BEGIN Provided records
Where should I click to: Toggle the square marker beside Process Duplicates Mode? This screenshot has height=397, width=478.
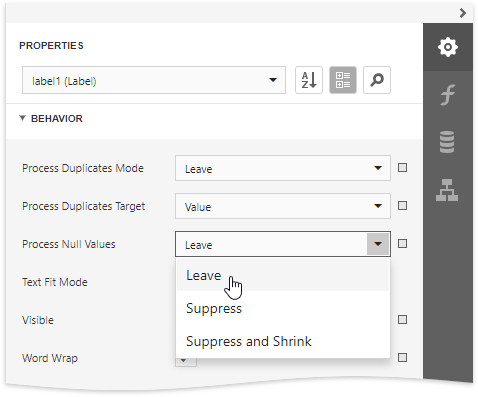(x=402, y=168)
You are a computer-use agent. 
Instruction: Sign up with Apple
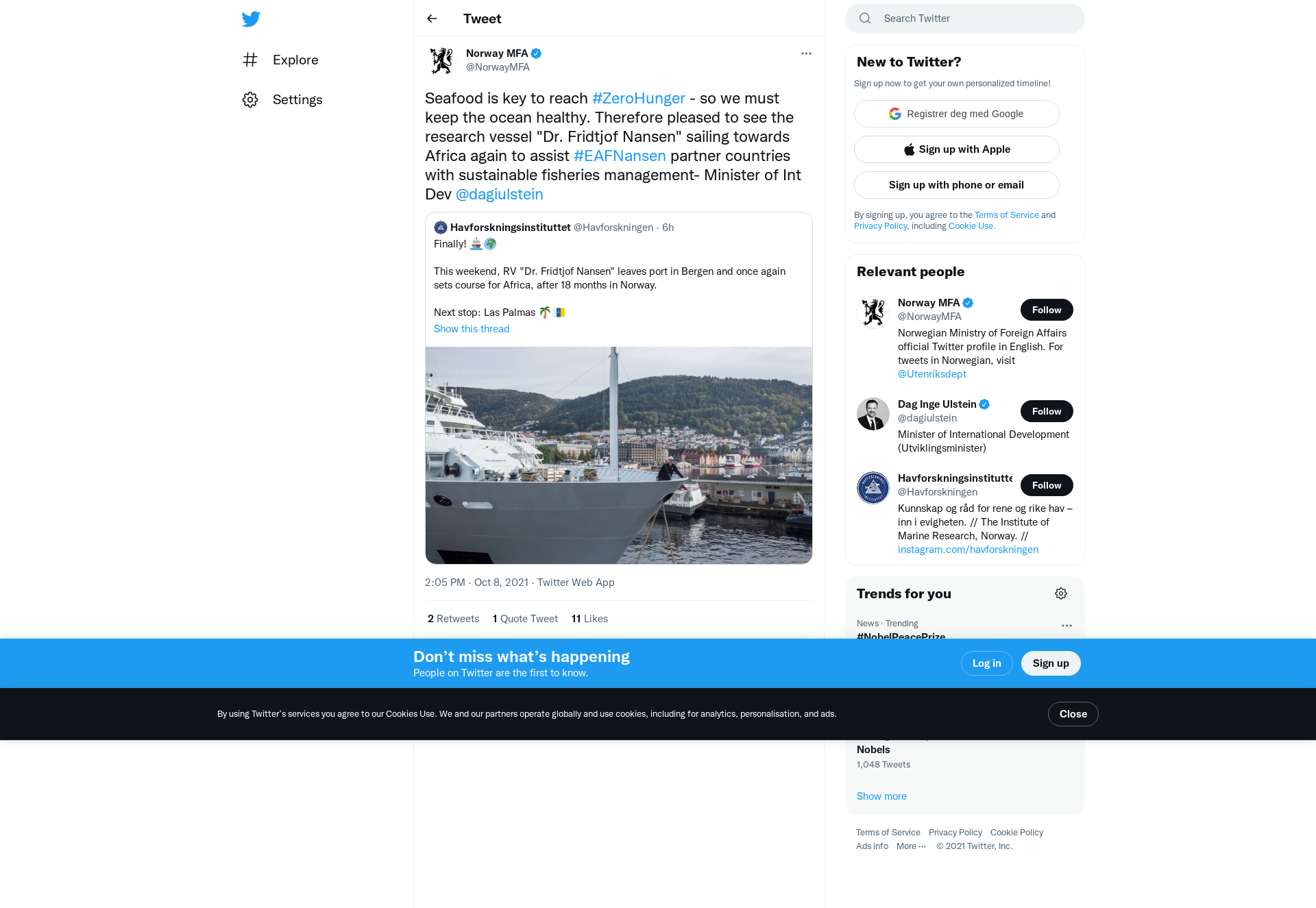957,149
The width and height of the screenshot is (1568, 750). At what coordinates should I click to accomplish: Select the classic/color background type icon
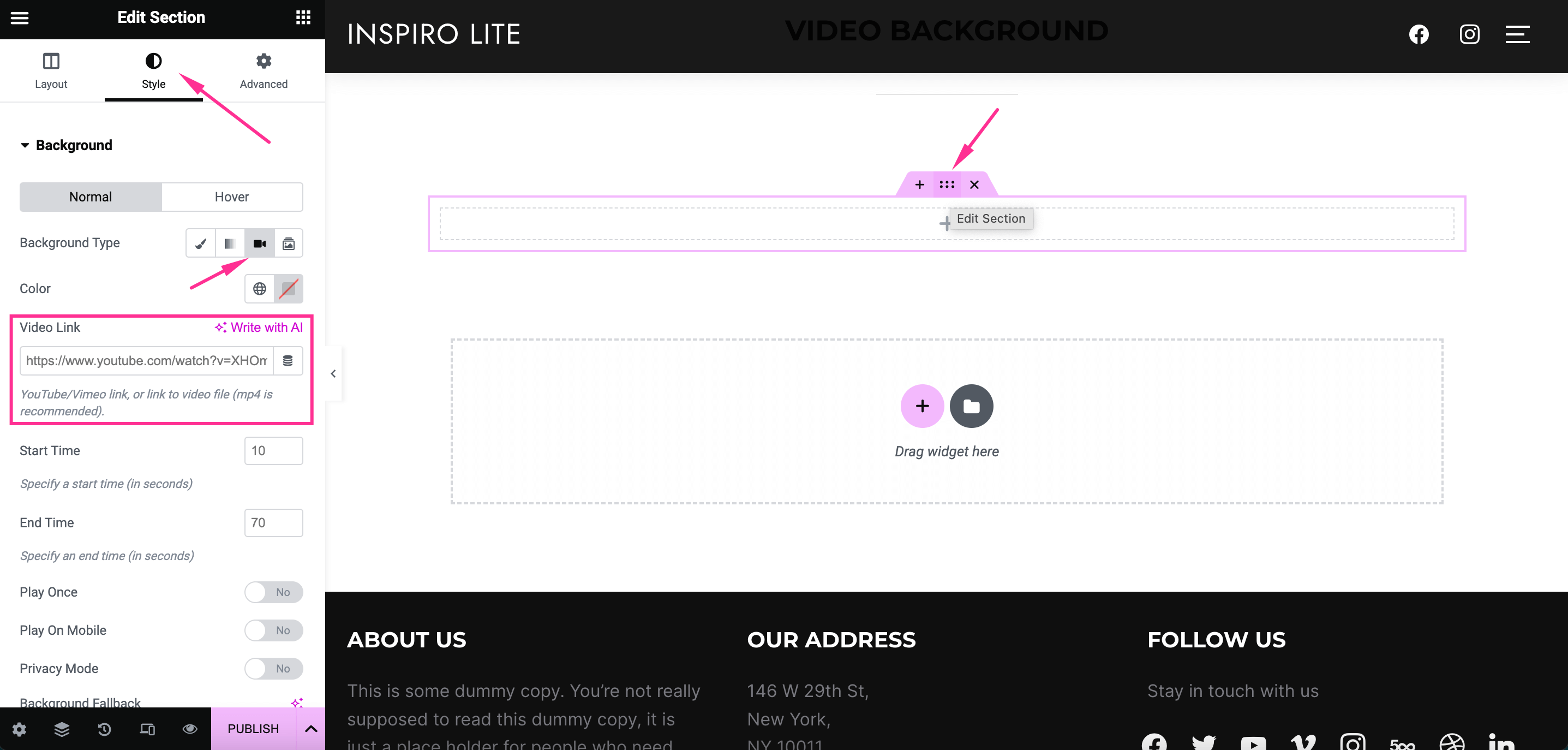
END Provided records
Goal: Copy every line of the data above word for word, leaving out the pictures.

Answer to this problem:
Where should I click to: Toggle the square marker beside Process Duplicates Mode? This screenshot has height=397, width=478.
(x=402, y=168)
You are a computer-use agent. 
Instruction: Sign up with Apple
957,149
The width and height of the screenshot is (1568, 750). At what coordinates should I click to accomplish: Select the classic/color background type icon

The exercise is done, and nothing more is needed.